Я киваю. Забрали бы непременно. Валенки! Да это сокровище. Чистое золото для солдата.
– …Красноармейцы стоят в избе, совещаются по поводу нашей участи. Пора ли белым викингам в Вальгаллу… И… я помню это с необыкновенной отчетливостью… один сказал: «Да совестно ж». А ему отвечают: «Ты троих-то наших у Понырях-то видал? Чай не болталися они на веревке? Чай не кадетская сволота их туды подвесила?» Тогда этот совестливый говорит: «Ну пошла кума выплясывать! Они душегубцы, да и мы в ту же масть, выходит, тезиво! Стало быть, хрен редьки не слаще…» На него тогда с укором: «Мы чо те, бабы – сладенькие-медовенькие?» Они бы еще долго препирались, и не берусь предсказывать, какой вердикт фортуна определила бы для нас. Я решился отдать им письмо и попросил отнести его командиру. Они так и сделали. А командир, пришедши, накинулся на меня: «О каком это особенном благородстве идет речь? Мы бойцы рабоче-крестьянской армии, а не какая-нибудь шушера! У нас революционная дисциплина! Я за самосуд вот этой вот рукой в момент любую гадину пристрелю, какая выискается! Понятно вам?» Ну, думаю, привираете вы, светлейший краском. И тут слышу, как его же красноармейцы над ним гогочут: «Ой, не казни, дяденька!» Однако забить нас, словно скотину, он все-таки не дал. Ничего говорить своим образинам не стал… только вдруг щелчок! – пистолет на боевой взвод поставил. «Да ты чо, Василий… Ты чо! Ты за кого…» – Бах! – «Харэ базлать! Не на митинге». Это краском сказал тихо, спокойно, за него господин Маузер громко ответ держал, то ли – я уж не помню – господин Браунинг. И «товарищи» убоялись своего наивятшего боярина: бочком-бочком-бочком – да в дверь без лишних слов.
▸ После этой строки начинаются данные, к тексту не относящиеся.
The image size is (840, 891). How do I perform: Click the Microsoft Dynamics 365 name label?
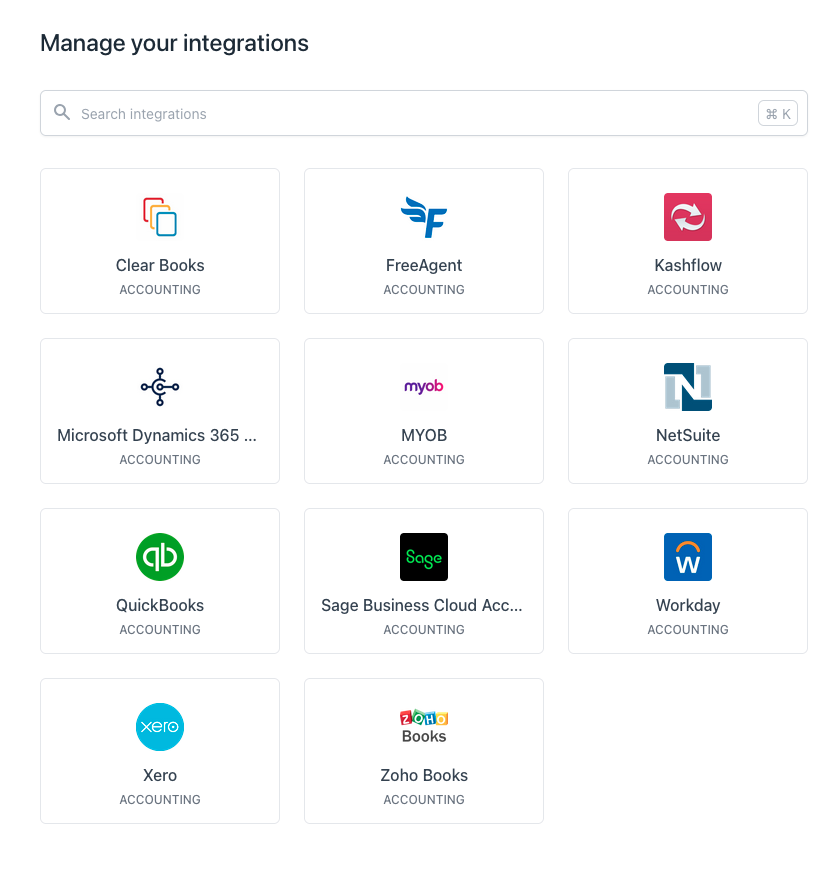157,435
Не поверите, я расплакался от счастья… Оформили нас как пленных, даже лечили немножко. Кормили, правда, скверно, двое наших именно тогда отдали Богу душу. Неделю спустя ваш покорный слуга пошел на поправку и тотчас удрал, прихватив с собой унтера Колышева и рядового… рядового… запамятовал его фамилию… словом, двух подраненных задохликов.
– Должно быть, кто-то молился за вас. Пережить такую одиссею… чудо, никак не иначе.
– Не думаю. Они видят нечисть в нас, мы – в них, но еще четыре года назад мы спокойно и мирно жили в одних городах, молились в одних церквях…
Штабс-капитан задумывается.
– Послушайте, как вы думаете… я не трус и не паникер, но… в случае нашего поражения как нам сжиться с Россией? Ведь почти невозможно… Если, к примеру, уехать… нет, уехать, значит стать никем. А остаться? Но разве тут можно… остаться?
Мой собеседник вновь замолкает. Должно быть, ему хотелось поделиться со мной чем-то исключительно важным, но Беленький никак не мог решиться. Случайный человек, я все-таки был невольным свидетелем прежней его судьбы. Терпеливо жду. Проходит минута, другая… Он пытается возобновить наш разговор:
– Я на что-то годен, пока идет война. У меня никого нет, и…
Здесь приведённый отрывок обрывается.